▸ INPUT:
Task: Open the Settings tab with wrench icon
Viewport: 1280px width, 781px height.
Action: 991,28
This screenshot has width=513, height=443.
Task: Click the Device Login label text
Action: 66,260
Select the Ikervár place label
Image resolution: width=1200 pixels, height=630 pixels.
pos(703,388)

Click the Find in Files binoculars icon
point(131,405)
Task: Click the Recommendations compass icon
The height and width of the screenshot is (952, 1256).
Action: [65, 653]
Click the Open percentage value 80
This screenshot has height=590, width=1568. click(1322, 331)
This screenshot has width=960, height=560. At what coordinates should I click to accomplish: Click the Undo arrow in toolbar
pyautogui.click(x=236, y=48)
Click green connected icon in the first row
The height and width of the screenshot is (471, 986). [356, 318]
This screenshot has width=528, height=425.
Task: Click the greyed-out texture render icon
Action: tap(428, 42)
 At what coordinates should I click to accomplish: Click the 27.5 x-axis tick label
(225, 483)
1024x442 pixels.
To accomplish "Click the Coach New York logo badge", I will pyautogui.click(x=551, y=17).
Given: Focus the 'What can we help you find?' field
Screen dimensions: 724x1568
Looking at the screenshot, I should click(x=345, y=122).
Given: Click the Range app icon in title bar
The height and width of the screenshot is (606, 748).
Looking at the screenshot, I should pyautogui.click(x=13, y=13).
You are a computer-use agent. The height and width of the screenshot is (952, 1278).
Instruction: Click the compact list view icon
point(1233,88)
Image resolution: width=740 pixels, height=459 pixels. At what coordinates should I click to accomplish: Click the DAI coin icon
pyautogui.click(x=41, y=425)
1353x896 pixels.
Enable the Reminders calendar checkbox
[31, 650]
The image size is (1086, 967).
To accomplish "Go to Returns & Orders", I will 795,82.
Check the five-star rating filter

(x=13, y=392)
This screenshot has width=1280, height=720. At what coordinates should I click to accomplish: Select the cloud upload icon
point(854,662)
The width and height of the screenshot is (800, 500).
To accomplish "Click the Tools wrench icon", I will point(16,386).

▸ YOUR INSTRUCTIONS: Convert the rows from the line with "Given: Click the Range app icon in title bar" up to and including the line with "pyautogui.click(x=41, y=425)" into a two-column CSV with the header input,output. Write one CSV line per row, with its text under input and its answer under output, each in a single quoted field and with line breaks replaced by spaces.

▸ RESULT BELOW:
input,output
"Given: Click the Range app icon in title bar The height and width of the screenshot is (606, 748).","Looking at the screenshot, I should pyautogui.click(x=13, y=13)."
"You are a computer-use agent. The height and width of the screenshot is (952, 1278). Instruction: Click the compact list view icon","point(1233,88)"
"Image resolution: width=740 pixels, height=459 pixels. At what coordinates should I click to accomplish: Click the DAI coin icon","pyautogui.click(x=41, y=425)"